At least it certainly seems that way. As a teacher I have a perspective on students and research that the general public might lack. It all goes back to my own days in high school I guess. Back in the old days (late 80's early 90's) when I had a research paper or report to do the first thing I did (after a fair amount of procrastination) was to head to the library. Once there I poured through the card files to find the books I needed. After reading and digesting the information I found I wrote the paper. Ah, the good old days.
Fast forward to the first few years of the 21st Century. With the advent of the internet (an innovation which really entered the scene during my last year of University), students now have access to literally a world of information. With the click of a mouse button they can gather information on any subject from any corner of the globe almost instantaneously. But having this information at their finger tips does not increase a student's understanding or knowledge. For the most part their search results in so many hits that they cannot weed out the useless and focus on what they need.

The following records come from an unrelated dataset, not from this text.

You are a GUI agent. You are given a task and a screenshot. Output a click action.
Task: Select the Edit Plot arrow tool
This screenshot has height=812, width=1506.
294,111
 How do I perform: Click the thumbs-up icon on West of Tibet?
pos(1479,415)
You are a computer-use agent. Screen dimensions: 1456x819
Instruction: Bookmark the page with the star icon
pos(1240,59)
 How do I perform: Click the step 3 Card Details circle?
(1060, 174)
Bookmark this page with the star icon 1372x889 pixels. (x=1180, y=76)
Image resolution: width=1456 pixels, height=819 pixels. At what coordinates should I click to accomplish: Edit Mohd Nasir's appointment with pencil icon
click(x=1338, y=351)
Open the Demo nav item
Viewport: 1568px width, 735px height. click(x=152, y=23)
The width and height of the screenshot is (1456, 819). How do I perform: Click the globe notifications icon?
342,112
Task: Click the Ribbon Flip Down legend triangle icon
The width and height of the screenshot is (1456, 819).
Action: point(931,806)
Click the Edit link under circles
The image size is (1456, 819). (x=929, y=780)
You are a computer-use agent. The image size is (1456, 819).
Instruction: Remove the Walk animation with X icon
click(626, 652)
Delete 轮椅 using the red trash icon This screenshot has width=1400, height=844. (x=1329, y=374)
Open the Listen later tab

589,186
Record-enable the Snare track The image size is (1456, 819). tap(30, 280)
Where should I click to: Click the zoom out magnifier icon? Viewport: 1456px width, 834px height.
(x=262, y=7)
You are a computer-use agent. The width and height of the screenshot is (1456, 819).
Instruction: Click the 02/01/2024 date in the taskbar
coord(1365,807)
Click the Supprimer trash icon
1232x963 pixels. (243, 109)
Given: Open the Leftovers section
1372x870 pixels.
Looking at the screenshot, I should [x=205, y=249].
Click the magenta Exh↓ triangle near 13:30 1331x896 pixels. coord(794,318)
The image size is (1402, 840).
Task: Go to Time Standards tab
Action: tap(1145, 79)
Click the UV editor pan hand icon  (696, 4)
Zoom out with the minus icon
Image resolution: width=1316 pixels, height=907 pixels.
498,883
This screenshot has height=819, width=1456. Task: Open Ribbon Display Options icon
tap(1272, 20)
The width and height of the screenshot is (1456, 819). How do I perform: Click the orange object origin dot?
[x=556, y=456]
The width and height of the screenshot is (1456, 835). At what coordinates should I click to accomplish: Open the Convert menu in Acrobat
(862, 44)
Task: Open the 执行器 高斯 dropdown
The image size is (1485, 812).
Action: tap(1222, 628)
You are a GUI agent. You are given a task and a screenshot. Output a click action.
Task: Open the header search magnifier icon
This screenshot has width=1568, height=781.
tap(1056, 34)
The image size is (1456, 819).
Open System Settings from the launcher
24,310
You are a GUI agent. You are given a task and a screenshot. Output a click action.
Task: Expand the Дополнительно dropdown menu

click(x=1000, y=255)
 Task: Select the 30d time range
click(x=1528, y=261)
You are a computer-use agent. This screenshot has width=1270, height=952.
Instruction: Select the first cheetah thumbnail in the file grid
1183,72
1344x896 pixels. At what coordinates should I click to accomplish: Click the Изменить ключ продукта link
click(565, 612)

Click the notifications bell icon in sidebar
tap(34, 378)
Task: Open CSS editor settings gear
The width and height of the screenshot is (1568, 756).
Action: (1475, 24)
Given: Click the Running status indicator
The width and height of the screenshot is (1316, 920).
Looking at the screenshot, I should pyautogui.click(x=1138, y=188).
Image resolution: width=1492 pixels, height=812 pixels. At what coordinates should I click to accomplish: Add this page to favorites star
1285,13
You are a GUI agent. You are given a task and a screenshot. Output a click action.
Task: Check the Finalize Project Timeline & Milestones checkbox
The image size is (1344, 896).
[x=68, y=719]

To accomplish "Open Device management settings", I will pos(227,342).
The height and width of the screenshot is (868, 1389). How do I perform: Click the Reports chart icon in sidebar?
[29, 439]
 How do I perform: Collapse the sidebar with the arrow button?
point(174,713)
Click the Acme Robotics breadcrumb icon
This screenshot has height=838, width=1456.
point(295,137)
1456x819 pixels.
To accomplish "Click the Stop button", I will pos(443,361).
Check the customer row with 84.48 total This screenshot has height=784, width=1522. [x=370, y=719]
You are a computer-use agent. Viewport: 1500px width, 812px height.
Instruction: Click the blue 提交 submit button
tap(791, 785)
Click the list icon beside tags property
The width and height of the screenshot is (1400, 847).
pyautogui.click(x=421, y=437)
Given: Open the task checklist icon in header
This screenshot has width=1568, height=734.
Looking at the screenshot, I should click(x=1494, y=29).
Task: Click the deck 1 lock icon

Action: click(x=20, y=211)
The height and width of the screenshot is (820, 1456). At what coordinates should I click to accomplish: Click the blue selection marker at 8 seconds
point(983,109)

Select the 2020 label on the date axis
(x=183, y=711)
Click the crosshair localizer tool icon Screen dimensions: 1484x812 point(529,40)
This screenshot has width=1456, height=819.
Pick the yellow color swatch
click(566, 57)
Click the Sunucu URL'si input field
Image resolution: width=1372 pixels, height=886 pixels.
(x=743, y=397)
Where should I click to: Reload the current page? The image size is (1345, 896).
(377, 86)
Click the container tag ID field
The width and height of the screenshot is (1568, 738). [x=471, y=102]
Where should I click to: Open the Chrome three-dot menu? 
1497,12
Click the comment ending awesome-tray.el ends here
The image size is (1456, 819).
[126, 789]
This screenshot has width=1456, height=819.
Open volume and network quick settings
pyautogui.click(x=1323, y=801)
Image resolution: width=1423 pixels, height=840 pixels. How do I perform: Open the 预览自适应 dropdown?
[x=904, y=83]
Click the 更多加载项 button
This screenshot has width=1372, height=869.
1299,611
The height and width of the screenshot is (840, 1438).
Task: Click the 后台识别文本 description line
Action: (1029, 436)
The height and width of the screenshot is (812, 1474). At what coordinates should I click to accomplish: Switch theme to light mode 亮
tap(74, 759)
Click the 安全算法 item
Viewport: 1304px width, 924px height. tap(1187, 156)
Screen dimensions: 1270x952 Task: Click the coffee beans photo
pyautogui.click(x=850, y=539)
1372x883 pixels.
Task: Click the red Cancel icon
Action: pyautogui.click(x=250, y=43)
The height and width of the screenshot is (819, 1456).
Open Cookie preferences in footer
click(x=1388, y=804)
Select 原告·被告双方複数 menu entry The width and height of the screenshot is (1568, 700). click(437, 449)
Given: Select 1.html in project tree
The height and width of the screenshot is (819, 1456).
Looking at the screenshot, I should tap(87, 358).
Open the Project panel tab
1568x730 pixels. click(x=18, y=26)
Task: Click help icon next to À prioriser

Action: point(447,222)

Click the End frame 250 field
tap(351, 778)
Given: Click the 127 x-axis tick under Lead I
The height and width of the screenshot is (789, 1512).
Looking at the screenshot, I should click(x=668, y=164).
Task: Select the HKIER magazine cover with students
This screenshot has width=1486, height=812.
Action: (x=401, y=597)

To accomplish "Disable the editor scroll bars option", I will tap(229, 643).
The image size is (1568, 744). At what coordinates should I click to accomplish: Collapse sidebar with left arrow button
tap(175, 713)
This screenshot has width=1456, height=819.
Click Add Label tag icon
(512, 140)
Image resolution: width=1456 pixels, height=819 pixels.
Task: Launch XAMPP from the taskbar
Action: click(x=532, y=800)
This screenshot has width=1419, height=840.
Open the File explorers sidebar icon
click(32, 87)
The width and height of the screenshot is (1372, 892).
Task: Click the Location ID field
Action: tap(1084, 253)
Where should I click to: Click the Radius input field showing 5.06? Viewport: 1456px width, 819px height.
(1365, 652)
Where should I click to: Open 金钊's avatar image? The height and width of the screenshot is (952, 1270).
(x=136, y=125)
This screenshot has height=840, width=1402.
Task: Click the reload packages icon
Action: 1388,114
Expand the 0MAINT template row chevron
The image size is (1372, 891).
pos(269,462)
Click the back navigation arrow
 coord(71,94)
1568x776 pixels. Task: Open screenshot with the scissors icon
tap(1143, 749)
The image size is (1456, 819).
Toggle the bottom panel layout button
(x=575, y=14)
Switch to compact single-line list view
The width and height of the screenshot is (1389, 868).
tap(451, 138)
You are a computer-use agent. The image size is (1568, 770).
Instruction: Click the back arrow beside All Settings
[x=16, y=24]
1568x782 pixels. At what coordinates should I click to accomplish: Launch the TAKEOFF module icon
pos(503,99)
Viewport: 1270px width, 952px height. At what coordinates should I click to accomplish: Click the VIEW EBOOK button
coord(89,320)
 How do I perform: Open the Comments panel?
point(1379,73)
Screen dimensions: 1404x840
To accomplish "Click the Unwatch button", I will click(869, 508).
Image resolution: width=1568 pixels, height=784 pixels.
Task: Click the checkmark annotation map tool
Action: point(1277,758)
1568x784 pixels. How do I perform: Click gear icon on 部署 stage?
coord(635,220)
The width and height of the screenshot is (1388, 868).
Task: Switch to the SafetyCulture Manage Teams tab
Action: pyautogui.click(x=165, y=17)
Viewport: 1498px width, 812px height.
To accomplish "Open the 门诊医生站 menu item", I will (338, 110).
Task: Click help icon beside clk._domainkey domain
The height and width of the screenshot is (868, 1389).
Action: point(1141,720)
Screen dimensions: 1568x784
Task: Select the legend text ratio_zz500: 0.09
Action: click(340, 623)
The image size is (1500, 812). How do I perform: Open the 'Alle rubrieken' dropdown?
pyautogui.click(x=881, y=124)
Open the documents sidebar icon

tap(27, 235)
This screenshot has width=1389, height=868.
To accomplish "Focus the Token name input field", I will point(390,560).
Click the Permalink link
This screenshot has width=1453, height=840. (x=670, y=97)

The other thing I notice is the increasing amount of plagiarism. Because of the vast amount of information they can get, some students figure that they can get away with cutting and pasting text from the internet into their projects. They don't seem to realize that as easy as it is for them to find the information, we teachers have access to the same tools. We can find it as easily as they did. Oh, and if you are going to cut and paste something – make sure it is in the same font and is the same size as everything else! I actually had a paper passed in with at least 3 different font types and sizes. Oh, one other thing -- be able to read those big words you have on the page! Nothing gives you away like not being able to pronounce something you supposedly wrote.
Looking back on my high school days, I may not have had access to incredibly huge amounts of information, but at least I understood what I had.